Figure 3

Sequence alignments of ω and κ -hexatoxins. (A) Sequence alignment of ω-HXTX-Hv1a paralogs from each species: Hadronyche modesta (Hmo1a–Hmo1d), Atrax robustus (Ar1a–Ar1g), Hadronyche infensa (Hi1a–Hi1g), and Hadronyche venenata (Hvn1a and Hvn1b). The level of residue conservation is graded from black (fully conserved across all paralogs) to dark grey (conserved in most toxins) to light grey (conserved in a majority of orthologs). The lines below the sequence alignment indicate the disulfide-bond connectivity of ω-HXTX-Hv1a. (B) Alignment of κ-HXTX-Hv1a paralogs from Hadronyche versuta and one ortholog from Hadronyche modesta. The level of residue conservation is graded as in panel (A) and the signal peptide, propeptide, and mature toxin regions are highlighted.
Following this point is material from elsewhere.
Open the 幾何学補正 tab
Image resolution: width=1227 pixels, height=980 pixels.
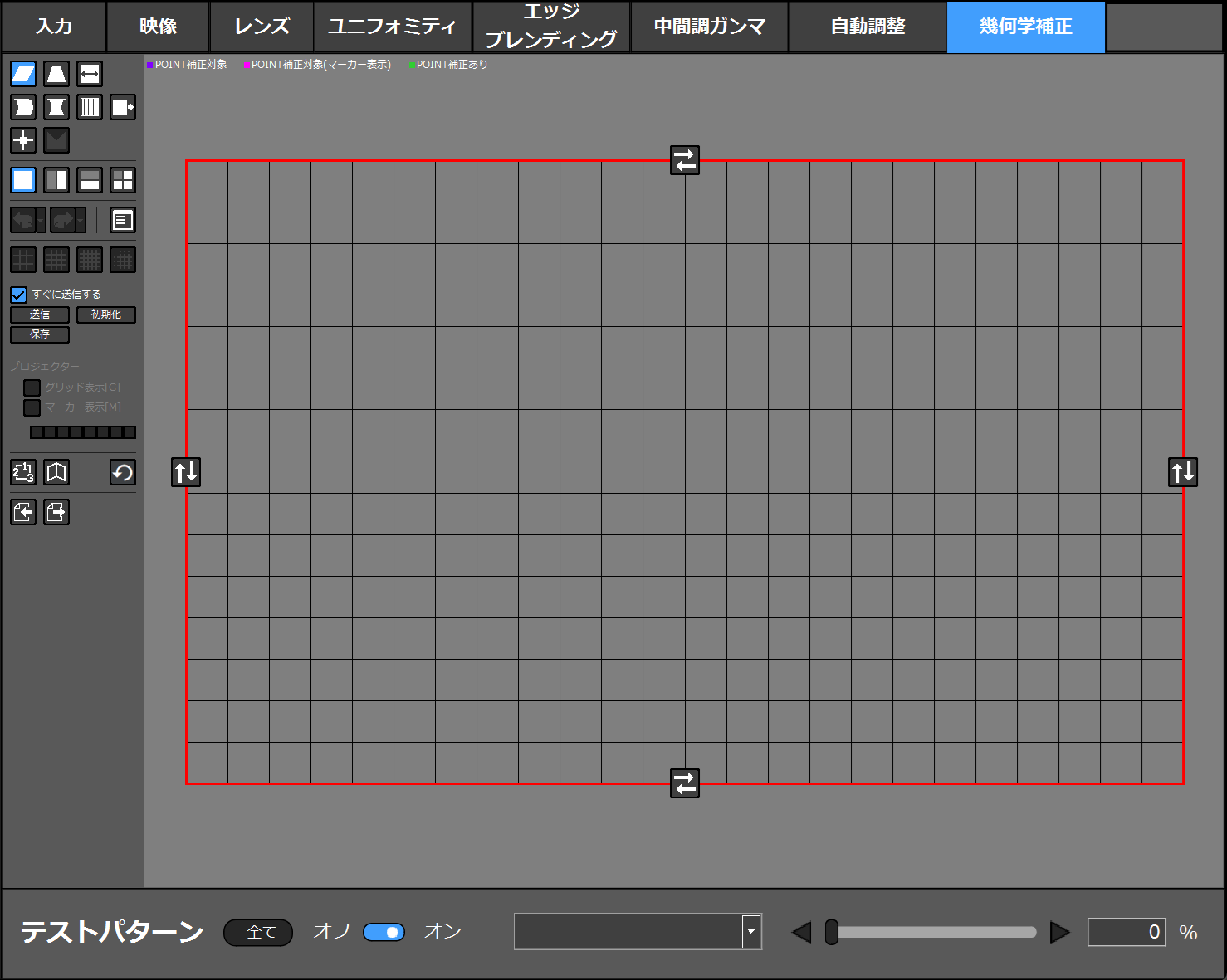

The lines below the sequence alignment indicate the disulfide-bond connectivity of κ-HXTX-Hv1c, with the vicinal disulfide bond highlighted in red. Note that ω-HXTX-Ar1a (UniProt PF06357), ω-HXTX-Hi1a (UniProt P0C2L5), ω-HXTX-Hi1b (UniProt P0C2L6), ω-HXTX-Hi1c (UniProt P0C2L7), and κ-HXTX-Hv1c (UniProt P82228) have been previously isolated directly from venom.